Q2

We retrieve the stock price data for Microsoft and transform the data time series into \(y_t=\Delta \text{log MSFT_t}\)

First we load the all of the packages that I need for this analysis.

library("Quandl")
library("tseries")
library("urca")
library("fGarch")
library("stargazer")
library("rugarch")

Then I run the log differences transformation of the MSFT stock price data. We only look at the closing prices. I then plot the data for initial checks.

msft<-Quandl("GOOG/NASDAQ_MSFT", type="zoo")
msft2<-msft$Close
logmsft<-log(msft2)
diffmsft<- diff(logmsft,1)
par(mfrow=c(1,2))
plot(logmsft,xlab="Time", ylab="Log of MSFT")
plot(diffmsft,xlab="Time", ylab="Log Differences of MSFT")

We can see that \(\Delta \text{log MSFT_t}\) on the right looks stationary and the raw data looks nonstationary. If anything the left chart looks like there is a structural trend break around 2000.

Estimate an ARMA Model

Now, I use the ACF, PACF, and Ljung-Box statistics to identify and estimate a model for the \(\Delta \text{log MSFT_t}\) series.

par(mfrow=c(1,2))
acf(coredata(diffmsft),type='correlation',na.action=na.pass,lag=24, ,main="ACF of diffMSFT")
acf(coredata(diffmsft),type='partial',na.action=na.pass,lag=24,main="PACF of diffMSFT")

Looking at both the ACF and PACF, it looks like an ARMA(4,4) model might be a good estimator. This seems to be an unusual configuration. But we will test ARMA(4,4) as well as other ones using Ljung-Box Statistics.

ARMA44 <- arima(coredata(diffmsft), order=c(4,0,4))
tsdiag(ARMA44,gof.lag=24)

Lets also test ARMA (4,5)

ARMA45 <- arima(coredata(diffmsft), order=c(4,0,5))
tsdiag(ARMA45,gof.lag=24)

And ARMA (3,2)

ARMA32 <- arima(coredata(diffmsft), order=c(3,0,2))
tsdiag(ARMA32,gof.lag=24)

If we do a BIC check on all three specifications.

BIC(ARMA44)
## [1] -35508.46
BIC(ARMA45)
## [1] -35510.42
BIC(ARMA32)

---

### [Task set]
A - Transcribe the part of the Microsoft stock analysis starting with "ARMA44 <- arima(coredata(diffmsft), order=c(4,0,4))" and going on through "tsdiag(ARMA45,gof.lag=24)".
B - In the Microsoft stock analysis, which prices from the MSFT data are used?
C - Write what comes next in the Microsoft stock analysis, picking up after its final line.
The material after this point has no connection to the Microsoft stock analysis.

### [Supplied information]
---

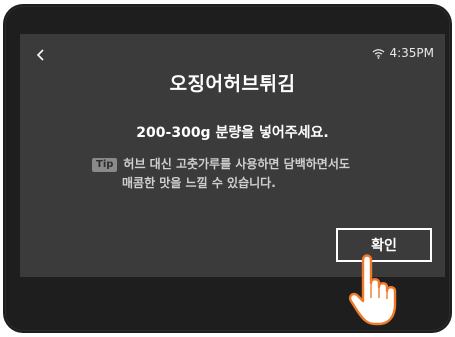  What do you see at coordinates (236, 164) in the screenshot?
I see `tip-text-line1: 허브 대신 고춧가루를 사용하면 담백하면서도` at bounding box center [236, 164].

---

### [Responses]
A -
ARMA44 <- arima(coredata(diffmsft), order=c(4,0,4))
tsdiag(ARMA44,gof.lag=24)

Lets also test ARMA (4,5)

ARMA45 <- arima(coredata(diffmsft), order=c(4,0,5))
tsdiag(ARMA45,gof.lag=24)

B - Only the closing prices are used.

C -
## [1] -35531.75

Comparing our three BIC values, they are all very close. However, ARMA(3,2) does have the lowest BIC. Also, that would be what we would specify by looking at the most significant signals on the ACF and PACF. So we should estimate our model using ARMA(3,2)

Identify and Estimate a ARCH Model with Normal Innovations

An arch model with squared residuals looks like this: \[ \sigma_t^2=w+\alpha_1 a_{t-1}^2\]

First we will get the squared residuals from our ARMA(3,2) model.

par(mfrow=c(1,2))
acf(ARMA32$residuals^2,type='correlation',na.action=na.pass,lag=12,main="ACF of Squared Residuals")
acf(ARMA32$residuals^2,type='partial',na.action=na.pass,lag=12,main="PACF of Squared Residuals")

Looking at the ACF and PACF, it looks like the specifications can be very high. Lets just look at the most significant ones and say it is ARMA(2,2). If we want to try to name them all, we can also look at ARMA(8,8)

Now we look at the Ljung-Box statistics and BIC.

sARMA22 <- arima(ARMA32$residuals^2, order=c(2,0,2))
tsdiag(sARMA22,gof.lag=24)

Lets also test ARMA (8,8)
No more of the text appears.